[What you have to do]
Rewrite the material below as a two-column Markdown table headed "No." and "Line", giving each line its own numbered row and omitting blank lines.

[Records for the exercise]
____________

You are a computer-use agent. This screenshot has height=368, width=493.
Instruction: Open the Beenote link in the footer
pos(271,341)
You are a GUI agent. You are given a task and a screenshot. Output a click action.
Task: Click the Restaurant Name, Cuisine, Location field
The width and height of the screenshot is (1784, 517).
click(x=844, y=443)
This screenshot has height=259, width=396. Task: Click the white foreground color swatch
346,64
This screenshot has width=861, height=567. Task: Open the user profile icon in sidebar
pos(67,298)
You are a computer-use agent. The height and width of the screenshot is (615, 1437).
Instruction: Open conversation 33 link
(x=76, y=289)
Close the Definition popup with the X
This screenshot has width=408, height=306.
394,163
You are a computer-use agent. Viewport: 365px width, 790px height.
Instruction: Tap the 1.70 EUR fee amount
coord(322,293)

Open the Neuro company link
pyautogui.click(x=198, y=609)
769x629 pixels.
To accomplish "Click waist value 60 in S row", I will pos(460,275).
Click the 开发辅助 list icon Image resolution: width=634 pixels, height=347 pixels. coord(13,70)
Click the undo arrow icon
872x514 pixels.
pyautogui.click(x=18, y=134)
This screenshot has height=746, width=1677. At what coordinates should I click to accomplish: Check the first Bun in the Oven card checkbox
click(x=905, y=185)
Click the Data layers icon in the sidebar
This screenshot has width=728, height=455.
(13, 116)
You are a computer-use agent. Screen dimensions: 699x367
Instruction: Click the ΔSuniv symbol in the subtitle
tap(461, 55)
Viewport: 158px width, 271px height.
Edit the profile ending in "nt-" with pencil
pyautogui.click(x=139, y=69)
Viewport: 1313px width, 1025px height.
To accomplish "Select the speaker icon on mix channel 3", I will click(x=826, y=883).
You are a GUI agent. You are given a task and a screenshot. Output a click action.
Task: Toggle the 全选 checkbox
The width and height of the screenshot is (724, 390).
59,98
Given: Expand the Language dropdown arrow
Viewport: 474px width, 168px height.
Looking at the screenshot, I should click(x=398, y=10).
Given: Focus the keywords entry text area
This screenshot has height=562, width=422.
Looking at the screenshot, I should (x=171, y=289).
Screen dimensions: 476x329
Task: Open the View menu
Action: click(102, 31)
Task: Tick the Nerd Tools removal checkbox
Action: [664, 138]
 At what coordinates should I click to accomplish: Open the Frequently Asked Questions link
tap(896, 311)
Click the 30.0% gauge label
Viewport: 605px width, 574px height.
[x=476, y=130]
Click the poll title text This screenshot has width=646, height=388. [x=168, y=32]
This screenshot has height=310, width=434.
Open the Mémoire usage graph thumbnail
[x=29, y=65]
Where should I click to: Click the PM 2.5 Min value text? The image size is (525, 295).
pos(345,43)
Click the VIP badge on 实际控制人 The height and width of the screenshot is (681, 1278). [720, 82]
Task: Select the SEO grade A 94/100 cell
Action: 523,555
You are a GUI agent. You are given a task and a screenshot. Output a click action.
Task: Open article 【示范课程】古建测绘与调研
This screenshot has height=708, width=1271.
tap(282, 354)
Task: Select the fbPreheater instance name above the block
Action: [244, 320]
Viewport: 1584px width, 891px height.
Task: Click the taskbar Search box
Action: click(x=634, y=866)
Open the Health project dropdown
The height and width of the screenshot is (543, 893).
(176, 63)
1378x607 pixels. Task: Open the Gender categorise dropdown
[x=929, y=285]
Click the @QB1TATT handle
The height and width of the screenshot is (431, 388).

____________

[Final answer]
| No. | Line |
|---|---|
| 1 | You are a computer-use agent. This screenshot has height=368, width=493. |
| 2 | Instruction: Open the Beenote link in the footer |
| 3 | pos(271,341) |
| 4 | You are a GUI agent. You are given a task and a screenshot. Output a click action. |
| 5 | Task: Click the Restaurant Name, Cuisine, Location field |
| 6 | The width and height of the screenshot is (1784, 517). |
| 7 | click(x=844, y=443) |
| 8 | This screenshot has height=259, width=396. Task: Click the white foreground color swatch |
| 9 | 346,64 |
| 10 | This screenshot has width=861, height=567. Task: Open the user profile icon in sidebar |
| 11 | pos(67,298) |
| 12 | You are a computer-use agent. The height and width of the screenshot is (615, 1437). |
| 13 | Instruction: Open conversation 33 link |
| 14 | (x=76, y=289) |
| 15 | Close the Definition popup with the X |
| 16 | This screenshot has width=408, height=306. |
| 17 | 394,163 |
| 18 | You are a computer-use agent. Viewport: 365px width, 790px height. |
| 19 | Instruction: Tap the 1.70 EUR fee amount |
| 20 | coord(322,293) |
| 21 | Open the Neuro company link |
| 22 | pyautogui.click(x=198, y=609) |
| 23 | 769x629 pixels. |
| 24 | To accomplish "Click waist value 60 in S row", I will pos(460,275). |
| 25 | Click the 开发辅助 list icon Image resolution: width=634 pixels, height=347 pixels. coord(13,70) |
| 26 | Click the undo arrow icon |
| 27 | 872x514 pixels. |
| 28 | pyautogui.click(x=18, y=134) |
| 29 | This screenshot has height=746, width=1677. At what coordinates should I click to accomplish: Check the first Bun in the Oven card checkbox |
| 30 | click(x=905, y=185) |
| 31 | Click the Data layers icon in the sidebar |
| 32 | This screenshot has width=728, height=455. |
| 33 | (13, 116) |
| 34 | You are a computer-use agent. Screen dimensions: 699x367 |
| 35 | Instruction: Click the ΔSuniv symbol in the subtitle |
| 36 | tap(461, 55) |
| 37 | Viewport: 158px width, 271px height. |
| 38 | Edit the profile ending in "nt-" with pencil |
| 39 | pyautogui.click(x=139, y=69) |
| 40 | Viewport: 1313px width, 1025px height. |
| 41 | To accomplish "Select the speaker icon on mix channel 3", I will click(x=826, y=883). |
| 42 | You are a GUI agent. You are given a task and a screenshot. Output a click action. |
| 43 | Task: Toggle the 全选 checkbox |
| 44 | The width and height of the screenshot is (724, 390). |
| 45 | 59,98 |
| 46 | Given: Expand the Language dropdown arrow |
| 47 | Viewport: 474px width, 168px height. |
| 48 | Looking at the screenshot, I should click(x=398, y=10). |
| 49 | Given: Focus the keywords entry text area |
| 50 | This screenshot has height=562, width=422. |
| 51 | Looking at the screenshot, I should (x=171, y=289). |
| 52 | Screen dimensions: 476x329 |
| 53 | Task: Open the View menu |
| 54 | Action: click(102, 31) |
| 55 | Task: Tick the Nerd Tools removal checkbox |
| 56 | Action: [664, 138] |
| 57 |  At what coordinates should I click to accomplish: Open the Frequently Asked Questions link |
| 58 | tap(896, 311) |
| 59 | Click the 30.0% gauge label |
| 60 | Viewport: 605px width, 574px height. |
| 61 | [x=476, y=130] |
| 62 | Click the poll title text This screenshot has width=646, height=388. [x=168, y=32] |
| 63 | This screenshot has height=310, width=434. |
| 64 | Open the Mémoire usage graph thumbnail |
| 65 | [x=29, y=65] |
| 66 | Where should I click to: Click the PM 2.5 Min value text? The image size is (525, 295). |
| 67 | pos(345,43) |
| 68 | Click the VIP badge on 实际控制人 The height and width of the screenshot is (681, 1278). [720, 82] |
| 69 | Task: Select the SEO grade A 94/100 cell |
| 70 | Action: 523,555 |
| 71 | You are a GUI agent. You are given a task and a screenshot. Output a click action. |
| 72 | Task: Open article 【示范课程】古建测绘与调研 |
| 73 | This screenshot has height=708, width=1271. |
| 74 | tap(282, 354) |
| 75 | Task: Select the fbPreheater instance name above the block |
| 76 | Action: [244, 320] |
| 77 | Viewport: 1584px width, 891px height. |
| 78 | Task: Click the taskbar Search box |
| 79 | Action: click(x=634, y=866) |
| 80 | Open the Health project dropdown |
| 81 | The height and width of the screenshot is (543, 893). |
| 82 | (176, 63) |
| 83 | 1378x607 pixels. Task: Open the Gender categorise dropdown |
| 84 | [x=929, y=285] |
| 85 | Click the @QB1TATT handle |
| 86 | The height and width of the screenshot is (431, 388). |